660 gram yükünde, 30 santimetre uzunluğunda doğan Umay bebeğin bilhassa beslenme ve teneffüs sıkıntıları olduğunu belirten Uzm. Dr. Baghirov, “Bebeğin erken doğacağını biliyorduk. Prof. Dr. Demir ile daima irtibat halindeydik. Doğum öncesinde erken doğduğunda nelerle karşılaşabileceğimizi, neler yaşanabileceğini Mersin çiftiyle paylaştık. Maalesef bu biçimde doğan bebeklerin yaşama ihtimali epey düşük olabiliyor.

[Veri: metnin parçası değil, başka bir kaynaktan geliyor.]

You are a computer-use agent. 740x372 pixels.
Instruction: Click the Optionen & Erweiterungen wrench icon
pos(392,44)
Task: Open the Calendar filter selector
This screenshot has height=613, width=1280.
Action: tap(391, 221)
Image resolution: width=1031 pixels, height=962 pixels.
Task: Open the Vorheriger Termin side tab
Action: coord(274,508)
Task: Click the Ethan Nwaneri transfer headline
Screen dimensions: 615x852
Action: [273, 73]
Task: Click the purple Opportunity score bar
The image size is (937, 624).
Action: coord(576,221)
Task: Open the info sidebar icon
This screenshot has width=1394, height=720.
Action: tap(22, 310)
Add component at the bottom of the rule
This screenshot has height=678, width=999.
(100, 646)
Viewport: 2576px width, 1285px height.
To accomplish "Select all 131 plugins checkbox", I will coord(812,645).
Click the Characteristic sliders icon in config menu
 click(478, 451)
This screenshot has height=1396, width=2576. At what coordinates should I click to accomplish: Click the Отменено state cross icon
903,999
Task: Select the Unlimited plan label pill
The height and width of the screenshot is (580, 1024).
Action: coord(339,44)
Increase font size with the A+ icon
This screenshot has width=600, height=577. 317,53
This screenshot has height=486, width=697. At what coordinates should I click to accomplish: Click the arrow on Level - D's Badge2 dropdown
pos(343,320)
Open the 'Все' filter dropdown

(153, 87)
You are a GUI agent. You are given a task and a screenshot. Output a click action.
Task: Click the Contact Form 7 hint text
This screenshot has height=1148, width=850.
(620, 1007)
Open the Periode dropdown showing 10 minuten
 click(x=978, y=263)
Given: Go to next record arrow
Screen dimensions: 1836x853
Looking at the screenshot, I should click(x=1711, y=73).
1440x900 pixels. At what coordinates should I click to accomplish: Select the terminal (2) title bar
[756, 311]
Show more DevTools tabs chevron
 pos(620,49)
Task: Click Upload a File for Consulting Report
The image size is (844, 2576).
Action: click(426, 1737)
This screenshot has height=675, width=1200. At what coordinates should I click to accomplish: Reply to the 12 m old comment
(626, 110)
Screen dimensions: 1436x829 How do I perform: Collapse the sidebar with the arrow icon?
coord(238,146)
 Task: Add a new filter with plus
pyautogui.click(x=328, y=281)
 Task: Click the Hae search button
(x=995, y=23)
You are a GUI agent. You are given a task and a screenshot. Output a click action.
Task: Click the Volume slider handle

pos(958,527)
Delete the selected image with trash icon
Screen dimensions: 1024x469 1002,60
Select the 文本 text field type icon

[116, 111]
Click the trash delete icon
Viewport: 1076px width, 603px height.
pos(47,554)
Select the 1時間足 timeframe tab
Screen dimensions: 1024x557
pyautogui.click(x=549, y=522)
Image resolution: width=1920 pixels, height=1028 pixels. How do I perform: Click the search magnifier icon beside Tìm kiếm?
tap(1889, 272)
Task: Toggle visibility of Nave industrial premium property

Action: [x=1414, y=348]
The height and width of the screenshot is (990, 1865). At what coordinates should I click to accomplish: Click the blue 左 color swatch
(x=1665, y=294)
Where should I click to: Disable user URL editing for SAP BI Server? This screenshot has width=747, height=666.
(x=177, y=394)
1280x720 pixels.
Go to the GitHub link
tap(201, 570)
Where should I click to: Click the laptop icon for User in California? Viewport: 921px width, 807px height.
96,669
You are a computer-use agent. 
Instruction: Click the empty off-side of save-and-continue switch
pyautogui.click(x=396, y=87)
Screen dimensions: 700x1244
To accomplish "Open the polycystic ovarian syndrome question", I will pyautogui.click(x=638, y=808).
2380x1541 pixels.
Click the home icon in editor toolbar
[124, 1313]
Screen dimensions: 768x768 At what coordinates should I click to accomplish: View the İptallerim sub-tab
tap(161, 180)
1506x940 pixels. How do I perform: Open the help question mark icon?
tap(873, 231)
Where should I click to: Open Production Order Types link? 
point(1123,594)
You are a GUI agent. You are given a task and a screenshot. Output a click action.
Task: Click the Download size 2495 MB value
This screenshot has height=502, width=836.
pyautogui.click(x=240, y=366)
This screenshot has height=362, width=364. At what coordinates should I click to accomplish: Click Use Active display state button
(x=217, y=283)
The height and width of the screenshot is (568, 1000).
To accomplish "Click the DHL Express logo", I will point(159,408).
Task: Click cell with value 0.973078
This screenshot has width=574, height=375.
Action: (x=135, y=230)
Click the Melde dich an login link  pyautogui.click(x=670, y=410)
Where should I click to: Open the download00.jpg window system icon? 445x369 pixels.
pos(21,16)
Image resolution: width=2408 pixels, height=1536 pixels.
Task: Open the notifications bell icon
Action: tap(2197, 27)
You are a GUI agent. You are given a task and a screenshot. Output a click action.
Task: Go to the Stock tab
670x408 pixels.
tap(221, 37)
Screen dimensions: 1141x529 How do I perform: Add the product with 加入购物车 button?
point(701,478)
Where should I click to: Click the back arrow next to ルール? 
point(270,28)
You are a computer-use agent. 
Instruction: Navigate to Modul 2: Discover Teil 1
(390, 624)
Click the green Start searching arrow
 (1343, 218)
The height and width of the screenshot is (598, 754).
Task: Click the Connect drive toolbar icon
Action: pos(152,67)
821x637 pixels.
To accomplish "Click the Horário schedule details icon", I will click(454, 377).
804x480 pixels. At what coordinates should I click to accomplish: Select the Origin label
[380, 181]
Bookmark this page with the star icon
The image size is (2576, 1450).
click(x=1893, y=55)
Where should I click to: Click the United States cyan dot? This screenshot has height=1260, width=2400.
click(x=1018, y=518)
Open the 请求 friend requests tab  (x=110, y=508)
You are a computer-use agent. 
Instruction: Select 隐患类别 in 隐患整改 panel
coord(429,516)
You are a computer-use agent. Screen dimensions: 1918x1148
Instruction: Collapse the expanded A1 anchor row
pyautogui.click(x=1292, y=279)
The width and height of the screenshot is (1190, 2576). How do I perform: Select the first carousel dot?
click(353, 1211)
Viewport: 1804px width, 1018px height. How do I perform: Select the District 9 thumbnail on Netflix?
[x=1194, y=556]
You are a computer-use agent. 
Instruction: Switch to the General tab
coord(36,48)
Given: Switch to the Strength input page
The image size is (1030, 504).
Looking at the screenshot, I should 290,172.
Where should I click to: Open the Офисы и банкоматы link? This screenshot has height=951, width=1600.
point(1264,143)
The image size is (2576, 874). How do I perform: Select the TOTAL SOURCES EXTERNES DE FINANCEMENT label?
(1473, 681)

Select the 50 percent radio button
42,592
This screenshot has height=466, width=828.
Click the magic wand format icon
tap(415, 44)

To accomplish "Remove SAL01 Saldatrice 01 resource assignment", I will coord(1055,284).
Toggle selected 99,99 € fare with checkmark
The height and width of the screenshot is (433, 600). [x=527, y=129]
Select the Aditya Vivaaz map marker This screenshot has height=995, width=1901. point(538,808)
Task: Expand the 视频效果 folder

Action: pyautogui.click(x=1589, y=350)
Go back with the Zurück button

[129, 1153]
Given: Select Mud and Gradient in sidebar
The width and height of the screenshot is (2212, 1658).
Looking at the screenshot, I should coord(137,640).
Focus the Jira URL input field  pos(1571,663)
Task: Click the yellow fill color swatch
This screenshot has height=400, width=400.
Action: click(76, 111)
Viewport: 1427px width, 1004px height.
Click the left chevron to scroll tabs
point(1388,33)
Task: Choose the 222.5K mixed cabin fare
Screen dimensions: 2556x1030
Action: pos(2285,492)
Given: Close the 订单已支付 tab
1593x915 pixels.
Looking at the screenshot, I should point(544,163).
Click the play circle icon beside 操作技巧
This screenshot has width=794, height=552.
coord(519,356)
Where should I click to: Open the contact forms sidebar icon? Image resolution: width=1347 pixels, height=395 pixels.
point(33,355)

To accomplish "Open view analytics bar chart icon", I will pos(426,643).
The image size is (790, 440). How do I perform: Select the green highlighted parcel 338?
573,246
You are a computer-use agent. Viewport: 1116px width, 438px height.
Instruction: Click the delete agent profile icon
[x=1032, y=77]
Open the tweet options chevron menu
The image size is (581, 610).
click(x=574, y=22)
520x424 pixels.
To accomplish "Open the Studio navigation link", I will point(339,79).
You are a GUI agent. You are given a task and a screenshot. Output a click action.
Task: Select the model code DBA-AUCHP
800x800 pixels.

Multidisipliner takım çalışması anne ve bebeğin büyük talihi oldu. Doğum sırasında doğumhanedeydim ve bebek hiç vakit kaybedilmeden kuvöze alınarak tedavisi başlatıldı” diye konuştu. Olağan kurallarda 6 Ocak’ta doğması gereken bebeğin 18 Ekim’de dünyaya geldiğini vurgulayan Uzm. Dr. Chousen de şunları söylemiş oldu: “Bebeğin beslenmesi ve akciğerleri gelişmemiş olduğu için teneffüsü sorunluydu. Yakın takiple, tecrübeli hemşirelerimizin 7/24 titiz bakımıyla prematüre komplikasyonu yaşamadık. Bebeğimiz yeni doğan ağır bakımda çocuk kardiyoloji uzmanı, göz hastalıkları uzmanının da takibindeydi. Umay bebeği oksijene bağlı olmadan, kuvözde geçirdiği 114 günün sonunda 8 Şubat’ta 3 kilo 160 gram yükünde, uzunluğu 49 santimetreye ulaşmış biçimde anne babasına teslim ettik. Anne ve bebeği ahenk için 3 gün hastanede yattıktan daha sonra taburcu edildi.”

AYLARCA MESKENE ELİ BOŞ DÖNDÜM

Hamileliğinde Covid geçirmesine rağmen kendisi için yaşamadığı mevt korkusunu bebeği için yaşadığını söyleyen Deniz Mersin ise hislerini şöyleki tabir etti: “İlaç kullandığım için hamileliğimde tansiyon problemim yoktu. Lakin eczanede de çalıştığım için ilaçlar konusunda bilgim vardı. Birinci hekimime ilacın hamilelikte oluşturacağı yan tesirlerini sordum. ‘Çocuğun biraz küçük doğar’ dedi. Eşimle ikimiz çok uzun boyluyuz. ‘Ne kadar küçük doğabilir ki?’ dedim. Lakin yüksek doz ilaçlar bebeğimi besleyen damarları etkilemiş. Tabip ‘Eğer 26. haftayı görürse bebeği alırız’ dedi. Karnımda ölebileceğini söylemiş oldu. Birinci orada yıkıldık, kahrolduk. Güzel ki Kent Hastanesi’ne, Namık hocaya gelmişiz. Gün çok takibimi yaptı, her an ulaşabildim, sorunum olduğunda tatil bulunmasına rağmen bizdilk evvel hastanedeydi. Bebeğimin bir gün fazla anne karnında kalmasının yaşama bahtını artıracağını söylemiş oldu. Gerçekten 28 haftayı geçtik. Doğuma girdiğimde de çocuk hekimlerimiz hazırdı, bebeğimi Dr. Abbasgulu Baghirov ve Dr. Anıl Chousen’in ellerine itimatla teslim ettim. Lakin epey sıkıntı günlerdi. Aylarca meskene eli boş döndüm. Kuvöze yeni bebekler yatıp çıkıyor, benim kızım çıkmıyordu. Çocuk tabiplerimiz ‘Küçük küçük ilerleyeceğiz’ dediler. Her 100 gram aldığında dünyalar bizim oluyordu. Çok günler, geceler ağladım. Lakin artık dünyanın en memnun annesi, babası biziz. Bu memnunluğu anlatacak kelam olabilir mi? Aylar daha sonra konutumuza ellerim dolu dönüyorum. Tüm hekimlerime, hemşirelere minnettarım, hepsine sonsuz teşekkürler.”